## The data
------------------------------------------------------------
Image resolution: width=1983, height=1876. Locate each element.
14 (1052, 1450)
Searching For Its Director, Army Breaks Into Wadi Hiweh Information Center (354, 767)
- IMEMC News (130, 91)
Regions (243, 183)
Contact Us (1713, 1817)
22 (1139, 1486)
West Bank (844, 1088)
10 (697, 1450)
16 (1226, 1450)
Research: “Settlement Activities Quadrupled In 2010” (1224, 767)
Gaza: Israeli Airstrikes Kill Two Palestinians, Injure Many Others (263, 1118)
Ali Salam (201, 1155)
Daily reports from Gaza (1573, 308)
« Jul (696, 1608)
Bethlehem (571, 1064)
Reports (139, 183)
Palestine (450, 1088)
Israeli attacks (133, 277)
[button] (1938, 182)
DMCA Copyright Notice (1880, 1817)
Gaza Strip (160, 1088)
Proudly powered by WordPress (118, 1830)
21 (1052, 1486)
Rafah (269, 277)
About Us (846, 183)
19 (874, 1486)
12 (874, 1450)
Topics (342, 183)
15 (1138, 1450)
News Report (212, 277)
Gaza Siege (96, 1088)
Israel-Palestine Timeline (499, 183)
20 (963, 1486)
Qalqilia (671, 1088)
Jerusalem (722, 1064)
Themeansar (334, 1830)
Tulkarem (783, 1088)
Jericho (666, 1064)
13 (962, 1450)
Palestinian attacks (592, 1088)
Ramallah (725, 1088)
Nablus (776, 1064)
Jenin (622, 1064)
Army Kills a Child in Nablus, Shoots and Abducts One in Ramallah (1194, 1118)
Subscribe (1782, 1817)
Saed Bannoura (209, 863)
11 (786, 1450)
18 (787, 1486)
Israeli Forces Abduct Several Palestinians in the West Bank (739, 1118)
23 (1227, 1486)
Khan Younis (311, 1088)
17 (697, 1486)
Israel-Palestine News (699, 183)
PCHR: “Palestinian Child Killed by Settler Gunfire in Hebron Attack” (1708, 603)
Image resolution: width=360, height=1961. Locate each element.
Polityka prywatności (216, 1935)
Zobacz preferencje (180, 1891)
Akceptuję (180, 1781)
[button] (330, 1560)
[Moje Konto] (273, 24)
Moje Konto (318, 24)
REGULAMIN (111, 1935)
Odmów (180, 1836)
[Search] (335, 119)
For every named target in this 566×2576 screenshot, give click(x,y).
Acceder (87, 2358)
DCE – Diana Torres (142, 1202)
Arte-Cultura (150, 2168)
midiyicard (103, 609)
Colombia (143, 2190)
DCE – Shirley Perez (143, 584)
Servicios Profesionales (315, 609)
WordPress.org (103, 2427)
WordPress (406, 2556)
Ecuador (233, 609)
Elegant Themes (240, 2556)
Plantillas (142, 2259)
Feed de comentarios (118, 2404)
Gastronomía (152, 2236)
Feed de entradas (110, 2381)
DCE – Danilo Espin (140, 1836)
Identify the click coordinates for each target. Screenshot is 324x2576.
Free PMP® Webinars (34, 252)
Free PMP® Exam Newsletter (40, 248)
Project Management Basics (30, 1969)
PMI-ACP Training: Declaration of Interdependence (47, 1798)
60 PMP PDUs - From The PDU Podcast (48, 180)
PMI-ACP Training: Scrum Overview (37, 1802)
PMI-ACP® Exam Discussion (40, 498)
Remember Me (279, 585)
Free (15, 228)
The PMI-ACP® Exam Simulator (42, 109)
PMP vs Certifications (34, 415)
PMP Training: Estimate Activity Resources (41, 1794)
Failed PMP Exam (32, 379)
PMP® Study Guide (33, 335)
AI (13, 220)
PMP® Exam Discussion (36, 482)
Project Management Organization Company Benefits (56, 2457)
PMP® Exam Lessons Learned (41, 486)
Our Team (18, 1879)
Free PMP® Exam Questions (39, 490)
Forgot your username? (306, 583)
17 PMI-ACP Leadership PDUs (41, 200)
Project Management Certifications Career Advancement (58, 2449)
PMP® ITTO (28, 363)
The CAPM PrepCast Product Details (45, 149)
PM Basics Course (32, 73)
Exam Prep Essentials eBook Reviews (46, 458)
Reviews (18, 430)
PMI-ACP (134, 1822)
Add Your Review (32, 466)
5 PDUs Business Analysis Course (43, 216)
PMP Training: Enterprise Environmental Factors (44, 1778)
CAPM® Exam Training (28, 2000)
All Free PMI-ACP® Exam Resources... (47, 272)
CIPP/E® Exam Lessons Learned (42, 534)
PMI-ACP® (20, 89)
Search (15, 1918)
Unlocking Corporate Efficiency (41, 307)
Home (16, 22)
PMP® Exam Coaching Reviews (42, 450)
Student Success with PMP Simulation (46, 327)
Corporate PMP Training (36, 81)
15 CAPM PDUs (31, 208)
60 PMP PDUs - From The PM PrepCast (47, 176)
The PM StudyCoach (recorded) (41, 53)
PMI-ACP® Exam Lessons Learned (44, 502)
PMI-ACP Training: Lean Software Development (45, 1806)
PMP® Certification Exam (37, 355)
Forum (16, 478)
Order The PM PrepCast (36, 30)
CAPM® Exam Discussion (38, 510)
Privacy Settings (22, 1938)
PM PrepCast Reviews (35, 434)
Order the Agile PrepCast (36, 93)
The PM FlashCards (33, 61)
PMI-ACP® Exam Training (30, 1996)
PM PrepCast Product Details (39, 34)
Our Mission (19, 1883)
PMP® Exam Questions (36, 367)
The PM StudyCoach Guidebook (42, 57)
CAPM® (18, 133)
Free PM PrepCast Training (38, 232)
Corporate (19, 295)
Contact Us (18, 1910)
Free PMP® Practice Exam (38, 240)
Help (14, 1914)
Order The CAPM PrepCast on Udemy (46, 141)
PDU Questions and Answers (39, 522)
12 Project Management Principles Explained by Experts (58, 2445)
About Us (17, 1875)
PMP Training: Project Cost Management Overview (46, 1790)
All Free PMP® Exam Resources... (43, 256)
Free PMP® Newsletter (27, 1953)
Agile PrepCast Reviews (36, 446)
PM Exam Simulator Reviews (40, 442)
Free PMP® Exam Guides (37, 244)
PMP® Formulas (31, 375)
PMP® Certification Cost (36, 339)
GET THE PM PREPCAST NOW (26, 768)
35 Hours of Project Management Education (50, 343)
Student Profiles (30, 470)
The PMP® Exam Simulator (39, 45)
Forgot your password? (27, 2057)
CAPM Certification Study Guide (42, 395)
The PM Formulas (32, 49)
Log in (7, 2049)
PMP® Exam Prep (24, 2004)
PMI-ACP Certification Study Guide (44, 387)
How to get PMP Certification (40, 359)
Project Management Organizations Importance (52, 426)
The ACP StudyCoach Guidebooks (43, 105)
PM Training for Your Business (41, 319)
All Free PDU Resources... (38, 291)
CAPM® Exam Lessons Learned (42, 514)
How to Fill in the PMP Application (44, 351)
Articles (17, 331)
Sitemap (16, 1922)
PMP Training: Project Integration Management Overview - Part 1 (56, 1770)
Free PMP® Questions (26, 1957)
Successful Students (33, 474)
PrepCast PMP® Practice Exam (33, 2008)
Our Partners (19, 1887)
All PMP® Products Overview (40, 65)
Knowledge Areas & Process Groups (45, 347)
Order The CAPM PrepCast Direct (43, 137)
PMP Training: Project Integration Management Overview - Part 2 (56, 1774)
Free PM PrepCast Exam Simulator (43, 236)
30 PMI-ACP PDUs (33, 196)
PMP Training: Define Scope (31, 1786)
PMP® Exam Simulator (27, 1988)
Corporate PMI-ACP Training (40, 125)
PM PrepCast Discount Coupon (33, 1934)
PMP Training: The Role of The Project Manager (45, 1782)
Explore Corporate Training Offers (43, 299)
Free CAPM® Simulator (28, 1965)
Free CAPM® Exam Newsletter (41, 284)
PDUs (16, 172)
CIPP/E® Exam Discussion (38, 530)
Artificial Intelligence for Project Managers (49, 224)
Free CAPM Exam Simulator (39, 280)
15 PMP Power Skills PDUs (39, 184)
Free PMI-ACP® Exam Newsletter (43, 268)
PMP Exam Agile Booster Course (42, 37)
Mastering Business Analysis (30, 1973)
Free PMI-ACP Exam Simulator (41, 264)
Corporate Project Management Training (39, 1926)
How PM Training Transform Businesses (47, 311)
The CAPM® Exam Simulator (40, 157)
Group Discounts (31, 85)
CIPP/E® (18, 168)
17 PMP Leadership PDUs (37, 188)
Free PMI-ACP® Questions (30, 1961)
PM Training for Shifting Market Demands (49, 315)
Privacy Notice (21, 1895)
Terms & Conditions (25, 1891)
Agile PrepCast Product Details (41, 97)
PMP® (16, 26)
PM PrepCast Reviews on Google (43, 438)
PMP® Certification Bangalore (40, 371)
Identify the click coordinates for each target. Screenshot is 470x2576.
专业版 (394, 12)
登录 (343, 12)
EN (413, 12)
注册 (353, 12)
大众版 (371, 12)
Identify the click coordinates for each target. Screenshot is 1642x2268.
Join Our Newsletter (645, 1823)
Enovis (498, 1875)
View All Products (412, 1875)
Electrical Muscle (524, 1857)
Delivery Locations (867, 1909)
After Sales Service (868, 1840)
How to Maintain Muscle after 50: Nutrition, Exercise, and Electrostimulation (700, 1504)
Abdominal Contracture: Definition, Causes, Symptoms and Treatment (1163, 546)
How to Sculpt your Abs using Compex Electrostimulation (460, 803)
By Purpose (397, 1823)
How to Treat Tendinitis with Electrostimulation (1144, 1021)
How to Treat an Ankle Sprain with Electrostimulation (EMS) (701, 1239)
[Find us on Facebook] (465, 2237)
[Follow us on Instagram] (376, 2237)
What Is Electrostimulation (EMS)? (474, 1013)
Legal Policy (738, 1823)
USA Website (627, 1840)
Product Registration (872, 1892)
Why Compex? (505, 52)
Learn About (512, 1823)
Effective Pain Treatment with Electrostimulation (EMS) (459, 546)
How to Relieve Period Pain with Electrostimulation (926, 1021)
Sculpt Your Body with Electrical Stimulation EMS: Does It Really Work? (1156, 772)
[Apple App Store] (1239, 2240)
------------------------------------------------------------
## What needs to be done
Look above for the line holding "专业版 (394, 12)", then set down exactly that line and every line after it up to and including the line holding "How to Relieve", with nothing else.

## Expected answer
专业版 (394, 12)
登录 (343, 12)
EN (413, 12)
注册 (353, 12)
大众版 (371, 12)
Identify the click coordinates for each target. Screenshot is 1642x2268.
Join Our Newsletter (645, 1823)
Enovis (498, 1875)
View All Products (412, 1875)
Electrical Muscle (524, 1857)
Delivery Locations (867, 1909)
After Sales Service (868, 1840)
How to Maintain Muscle after 50: Nutrition, Exercise, and Electrostimulation (700, 1504)
Abdominal Contracture: Definition, Causes, Symptoms and Treatment (1163, 546)
How to Sculpt your Abs using Compex Electrostimulation (460, 803)
By Purpose (397, 1823)
How to Treat Tendinitis with Electrostimulation (1144, 1021)
How to Treat an Ankle Sprain with Electrostimulation (EMS) (701, 1239)
[Find us on Facebook] (465, 2237)
[Follow us on Instagram] (376, 2237)
What Is Electrostimulation (EMS)? (474, 1013)
Legal Policy (738, 1823)
USA Website (627, 1840)
Product Registration (872, 1892)
Why Compex? (505, 52)
Learn About (512, 1823)
Effective Pain Treatment with Electrostimulation (EMS) (459, 546)
How to Relieve Period Pain with Electrostimulation (926, 1021)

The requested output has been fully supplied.